It is important to note that across varying levels of willingness, while values of both \(\alpha\) and \(\beta\) are 0.01, complete adoption of the other team’s opinion or complete imposition of each team’s opinion is not feasible. Instead, the agreement point tends to fall between two original opinions, emphasizing the need for compromise and mutual concessions. The level of willingness for each team directly influences the location of the agreement point. When team A exhibits higher willingness than team B, prioritizing cooperation and addressing team B’s concerns, the agreement point is more likely to align with team B’s original idea. On the other hand, lower willingness from team A, which emphasizes asserting its own concerns, leads to an agreement point closer to team A’s original idea. However, it is still crucial to recognize that in both cases, the agreement point remains between the two original opinions. This highlights the importance of compromise and finding a middle ground that accommodates the concerns of both teams.
Then, how can each team lead the negotiation in the way they desire? We further delve into the dynamics of inter-team negotiation and explore how teams accomplish the negotiation in a manner that aligns with their desired outcomes. Specifically, we focus on the case where a team aims to impose its opinion on the other team fully. In order to do so, we make a modification to intra-team dynamics. Recognizing the importance of maintaining individual loyalty within teams, we set the value of \(\alpha\) at 0.01 to ensure excluding the possibility of turnover or dismissals. However, we adjust the value of \(\beta\) to 0, allowing us to examine the extent to which a team can assert its own concerns and influence the agreement point solely through inter-team negotiation.
While successful negotiation typically involves a balance between assertiveness and cooperativeness (Thomas 1992), we also recognize that each team may have its own preferences and desires that go beyond mutually beneficial outcomes. To explore this aspect, we aim to gain insight into the dynamics of inter-team negotiation under these specific conditions. By studying the interplay between individual loyalty, a leader’s capacity to accept collective opinions, and the possibility of imposing opinions, our research contributes to a broader understanding of negotiation mechanisms and strategies within organizational contexts.
As shown in Figure 10, similar to our previous findings, when both teams have the willingness to negotiate set at 0, the negotiation process fails to reach an agreement. This outcome aligns with the concept of the Nash equilibrium, where neither team has the incentive to change their positions. In this situation, the team should explore alternative strategies that encourage both teams to increase their willingness to negotiate, fostering a cooperative environment conducive to successful negotiation.
When the willingness to negotiate is set at 1 for both teams, the negotiation outcome becomes a random imposition of either team A’s or team B’s opinion. This outcome reflects an accommodating scenario where both teams try to satisfy other’s concerns. In this case, it is essential for both teams to carefully assess the potential gains and losses associated with a random imposition outcome. While it may be advantageous for team A to adopt a cooperative stance and emphasize the value of reaching a mutually beneficial agreement, it is crucial to consider the potential drawbacks of fully adopting team B’s opinion. Similarly, team B should also evaluate the advantages and disadvantages of fully adopting team A’s opinion. By highlighting the benefits of cooperation and mutual concessions, both teams can influence the negotiation process to align more closely with their desired outcomes. This cooperative approach allows for the consideration of each team’s concerns and interests, ultimately increasing the chances of achieving a satisfactory agreement.

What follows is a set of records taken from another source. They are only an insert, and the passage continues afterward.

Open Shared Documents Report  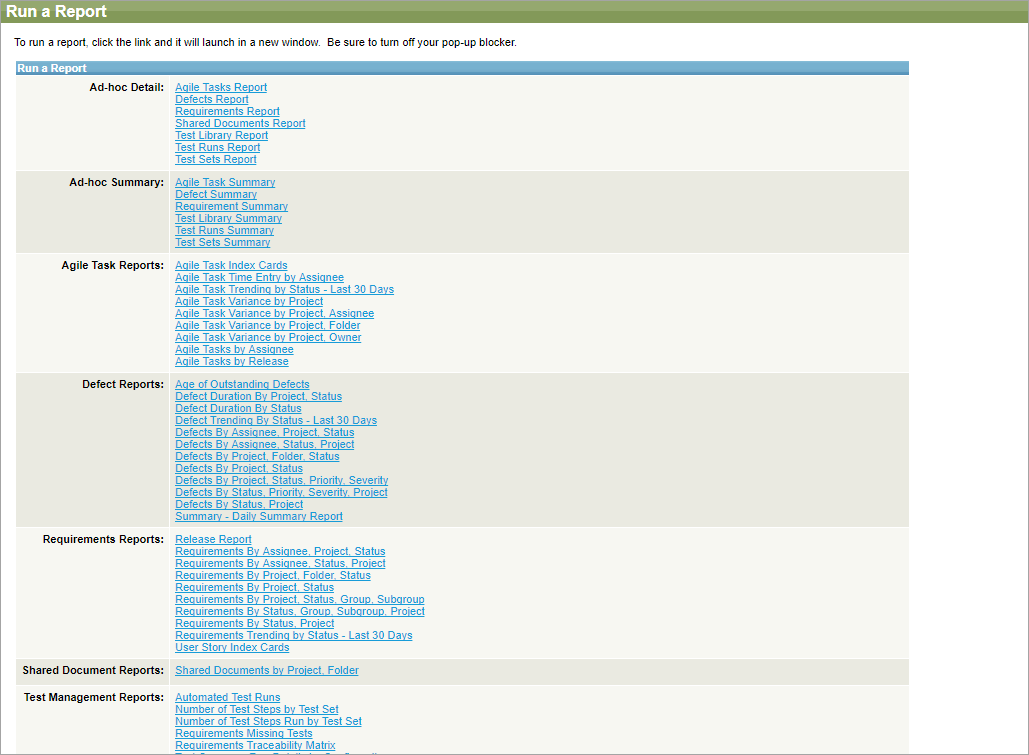(x=240, y=124)
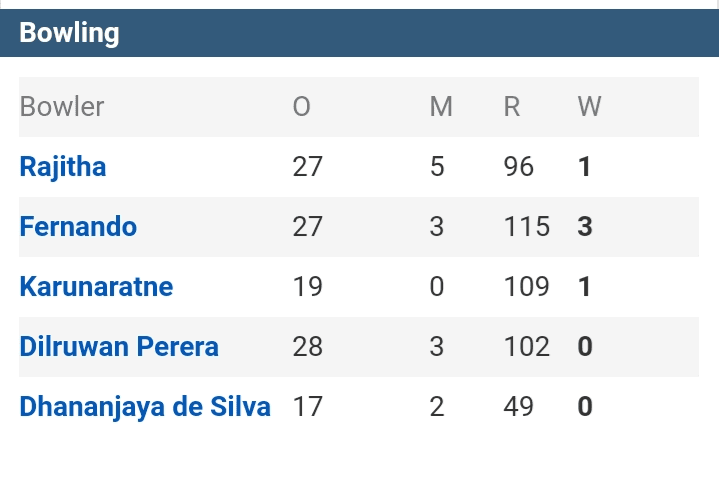Open Dhananjaya de Silva's profile
Viewport: 719px width, 480px height.
pos(145,407)
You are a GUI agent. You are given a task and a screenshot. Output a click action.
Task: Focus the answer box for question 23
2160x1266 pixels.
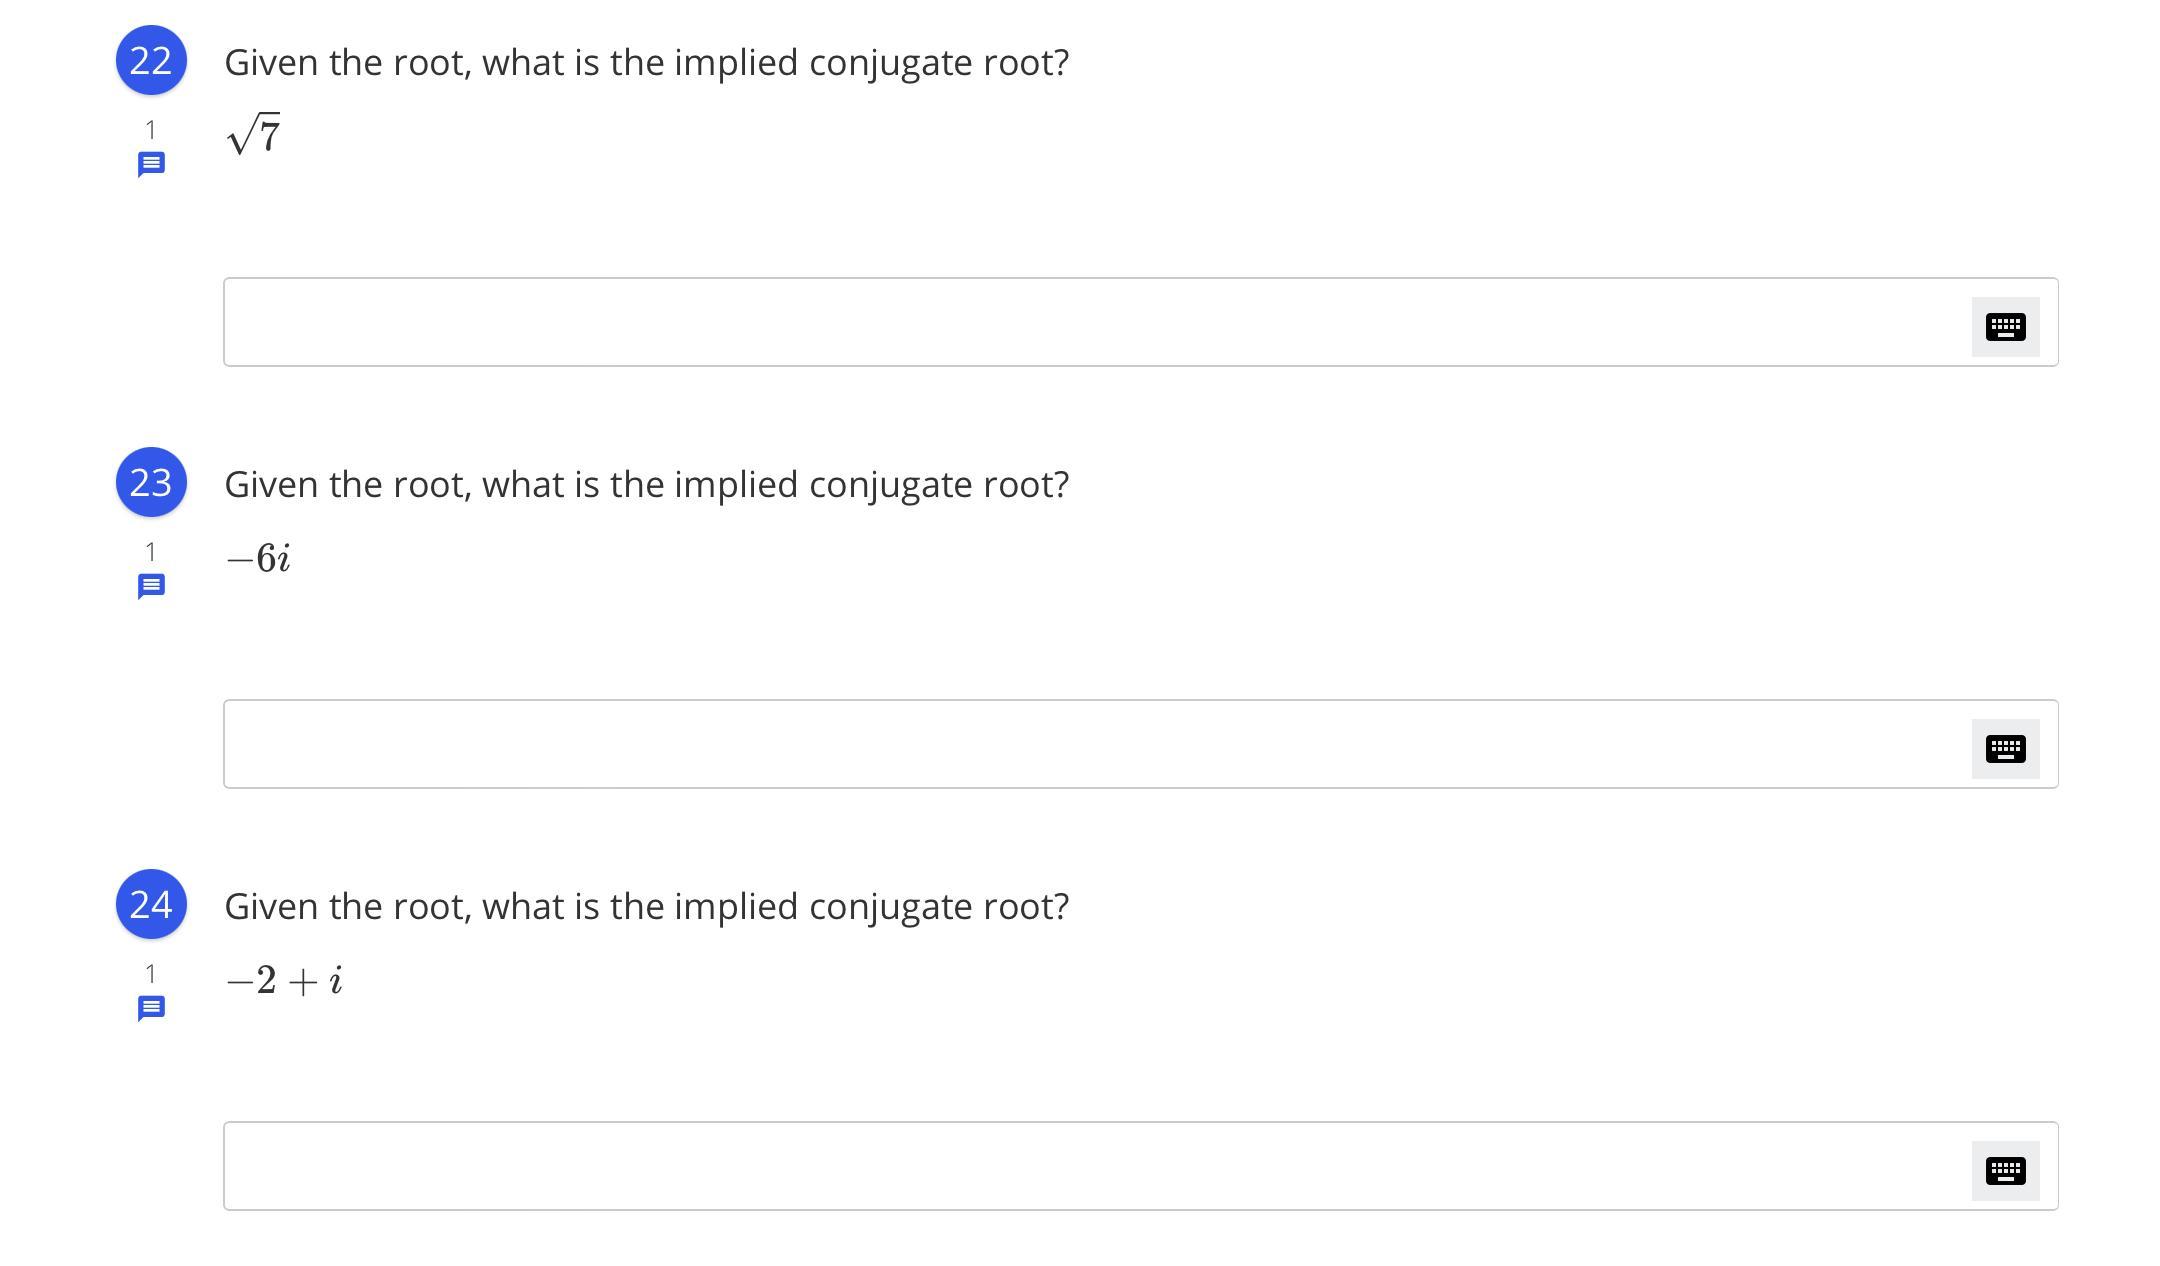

Importantly, when either team A or team B has a willingness set to 1, the team with higher willingness fully adopts its partner’s opinion. This outcome demonstrates the influence of a dominant player in the negotiation process. If team A aims to impose its opinion fully, it should strategically increase its willingness to negotiate to a higher level. By doing so, team A can position itself as the dominant player, effectively influencing the negotiation point closer to its partner’s original idea. In the same vein, when team A’s willingness is higher, the agreement point aligns more closely with the partner’s original idea. On the other hand, if team A’s willingness is lower, the negotiation point tends to be closer to team A’s own idea. It is worth noting that these negotiation points are consistently closer to the team’s original opinion compared to situations where a leader’s acceptance of team members’ opinions is set at 0.01. It is because when team A’s acceptance of team members’ opinions is set at 0, indicating a lack of openness to consider their viewpoints, the team remains rigid in its stance during inter-team negotiations with team B. In this scenario, team A solely focuses on imposing its own opinion on team B without considering the perspectives and concerns of its own members.

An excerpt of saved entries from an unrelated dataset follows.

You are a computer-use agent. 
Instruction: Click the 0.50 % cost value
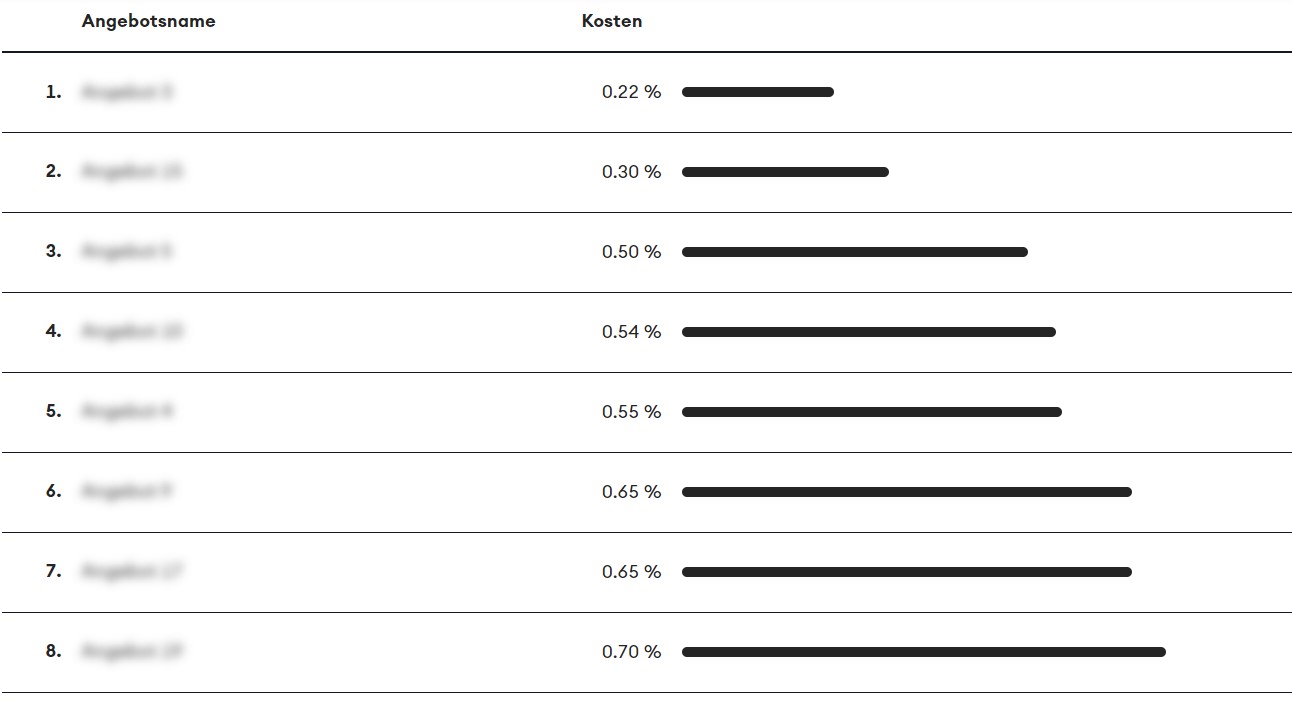tap(631, 252)
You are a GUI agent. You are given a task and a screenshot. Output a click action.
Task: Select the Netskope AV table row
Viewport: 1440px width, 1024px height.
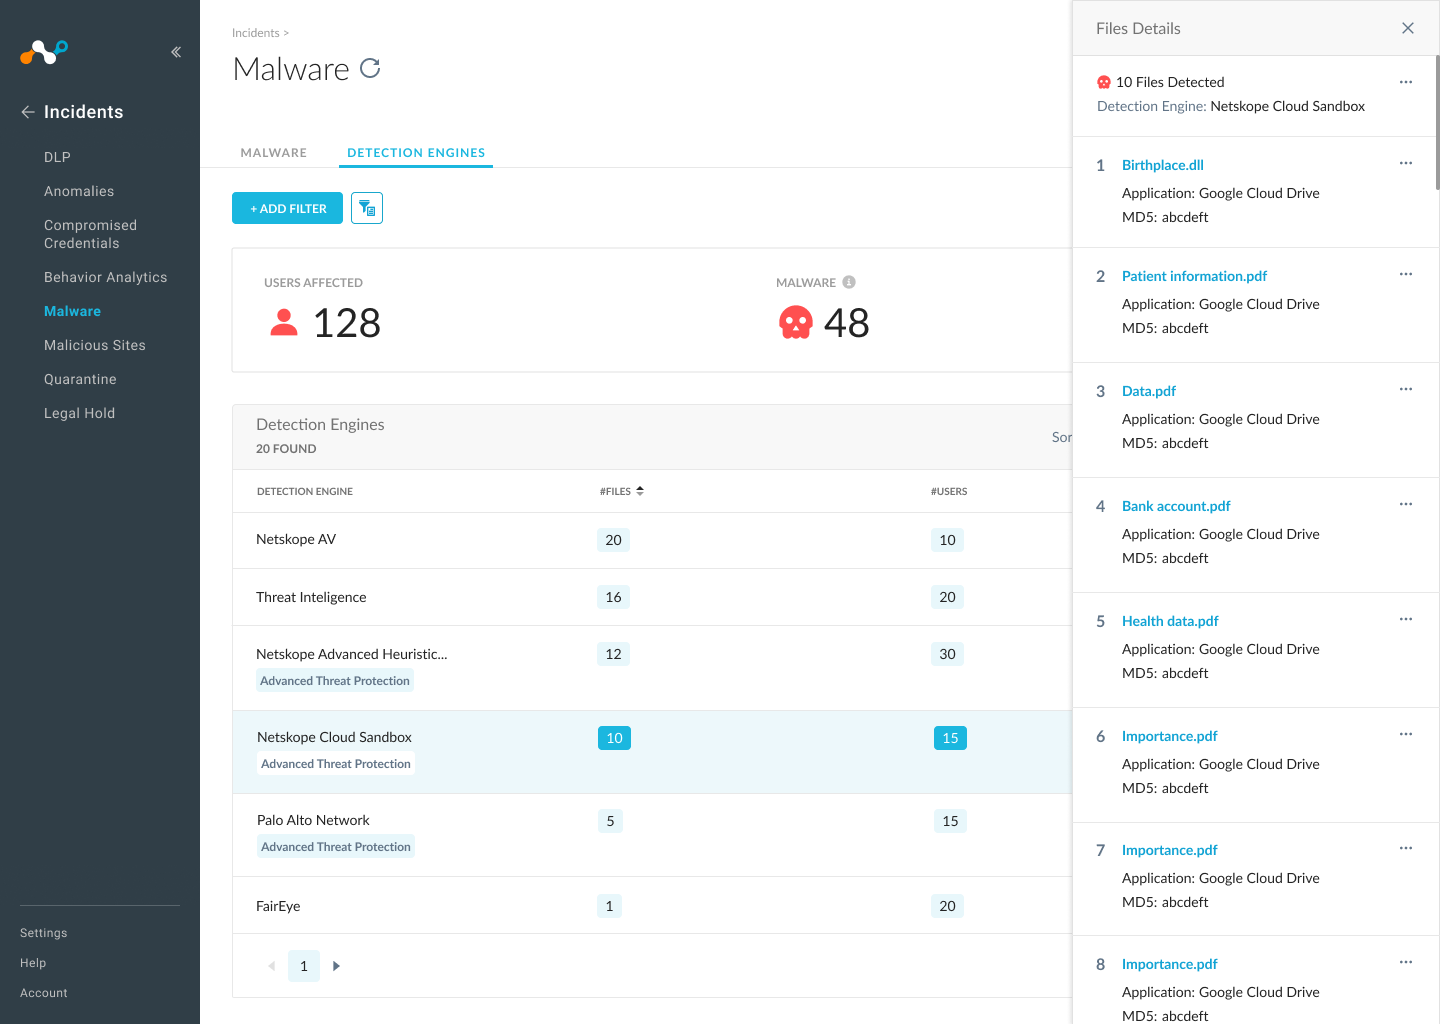click(x=650, y=540)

On the other hand, when team A has a higher acceptance of team members’ opinions, set at 0.01, the team demonstrates a willingness to consider and value the viewpoints of its own members. During negotiations with team B, team A engages in internal discussions and considers the opinions and perspectives of its members. This openness to internal input allows team A to develop a more comprehensive understanding of the issue at hand and be receptive to potential compromises or adjustments to its own position. By incorporating the perspectives of its members, team A shifts its focus from solely imposing its opinion on team B to actively seeking a mutually agreeable solution that integrates the concerns and viewpoints of both teams. This collaborative approach increases the likelihood of finding common ground and achieving outcomes that satisfy the interests of both teams.
Therefore, a strategic decision to adjust the willingness of both teams can significantly impact the negotiation outcome and align it more closely with their desired position.

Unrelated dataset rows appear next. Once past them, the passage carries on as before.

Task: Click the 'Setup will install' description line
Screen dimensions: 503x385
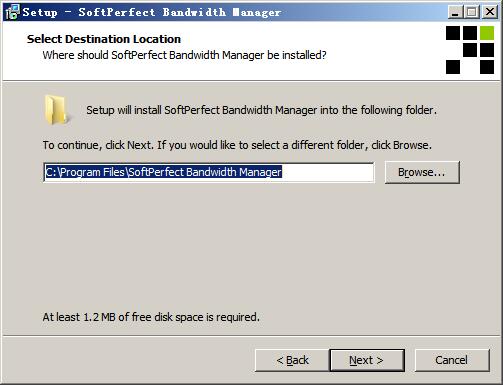Action: coord(261,110)
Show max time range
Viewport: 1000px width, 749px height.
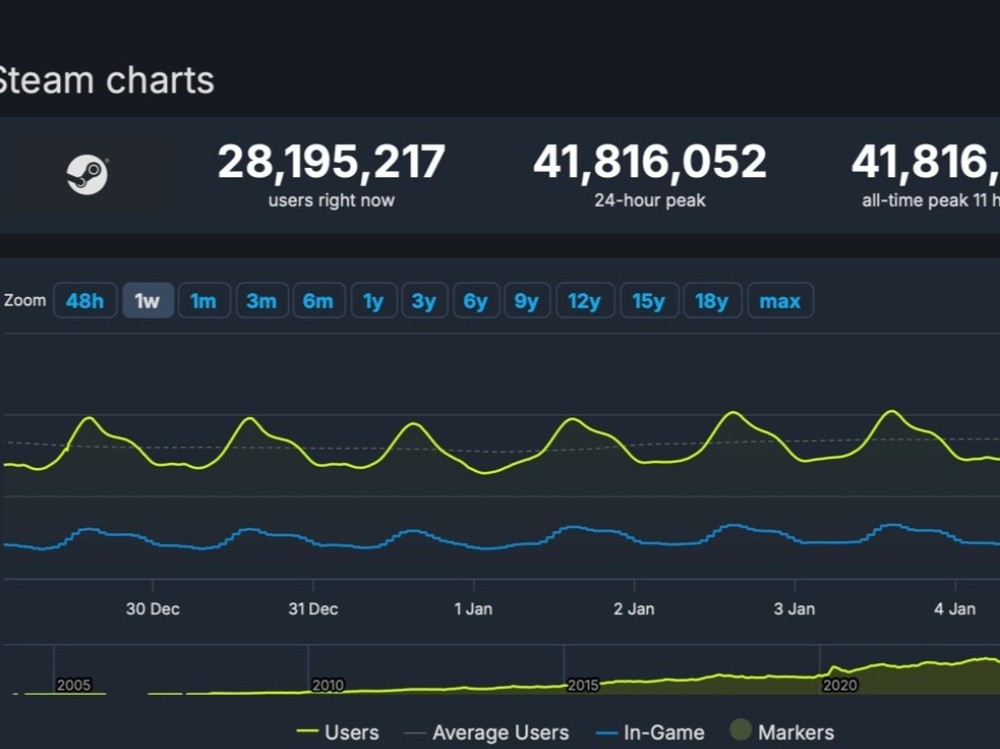[x=780, y=301]
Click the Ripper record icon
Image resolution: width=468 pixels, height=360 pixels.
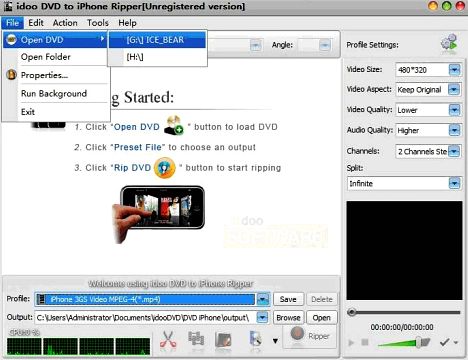coord(297,334)
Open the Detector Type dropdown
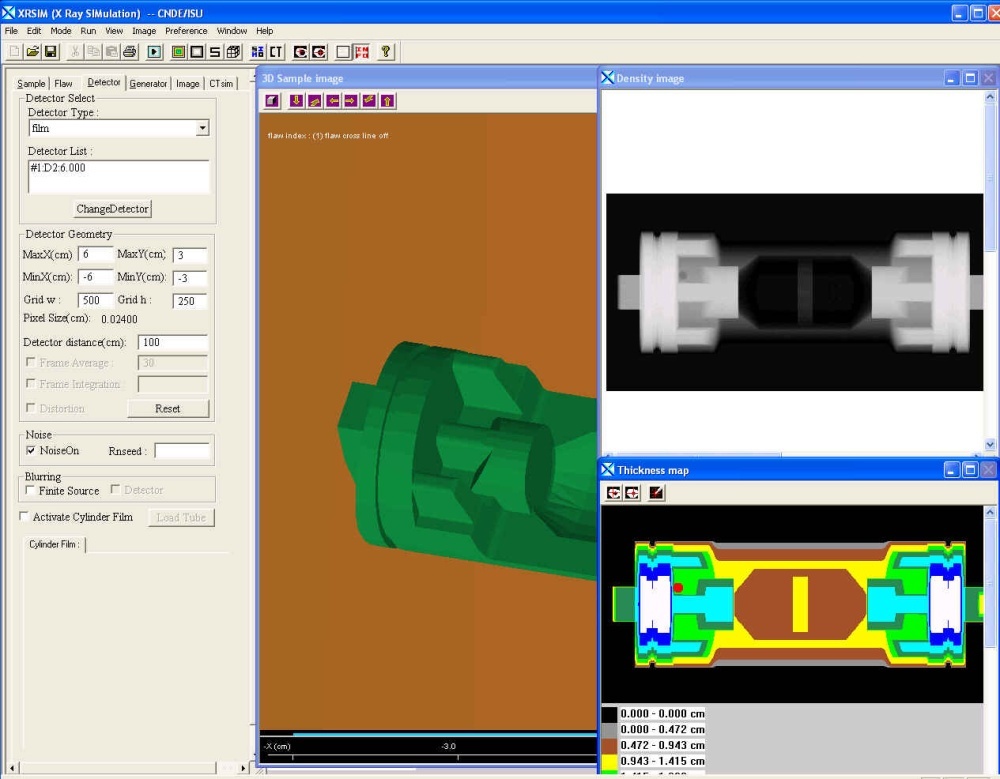The image size is (1000, 779). [203, 128]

By considering these scenarios and the strategies discussed, organizations can enhance their negotiation approaches, increase the likelihood of reaching an agreement, and effectively manage inter-team and intra-team dynamics.
Discussion and Conclusions
In this study, we delve into the dynamics of intra- and inter-team negotiation within organizations, exploring the effects of various factors on negotiation outcomes, such as individual loyalty, team leaders’ acceptance of members’ opinions, and willingness to engage in negotiations. Through a series of simulations, we have uncovered key insights into negotiation dynamics and their implications for organizational strategy.
Within the team, individual loyalty and team leaders’ acceptance of collective opinions are crucial for effective cooperation by contributing to reaching a consensus. For instance, when a team is working on a project, intra-team negotiation could involve members with different perspectives on the project’s direction. If there is a conflict within a team on whether to prioritize cost efficiency or innovation, they may discuss the potential risks and benefits associated with each approach and reach an agreement that balances both aspects. This negotiation process can lead to a clearer understanding of the team’s goals and a mutually agreed-upon strategy (Ristimäki et al. 2020). Organizations should prioritize loyalty and inclusivity to promote successful negotiations. Additionally, the time required to reach an agreement within teams differs based on whether individuals adopt the team’s opinion or the team leader decides to accept collective individual opinions since intra-team negotiations, with diverse viewpoints, require extensive deliberation. For example, consider an organization assessing its approach to Environmental, Social, and Governance (ESG) compliance, especially when debating investments in renewable energy. Balancing the internal debate on costs against sustainability benefits showcases how negotiation can lead to compromises, like phased renewable energy investments, which align financial concerns with ESG goals. Such outcomes underscore the necessity of providing adequate time for these intra-team discussions, emphasizing that the extent of individual loyalty and inclusivity directly impacts the time to consensus. The ESG compliance challenge illustrates that reaching agreements within teams, especially on complex issues with diverse stakeholder perspectives, demands significant deliberation to accommodate all views. Thus, Organizations should allocate sufficient time for effective intra-team negotiations based on the degree of individual loyalty and team inclusivity.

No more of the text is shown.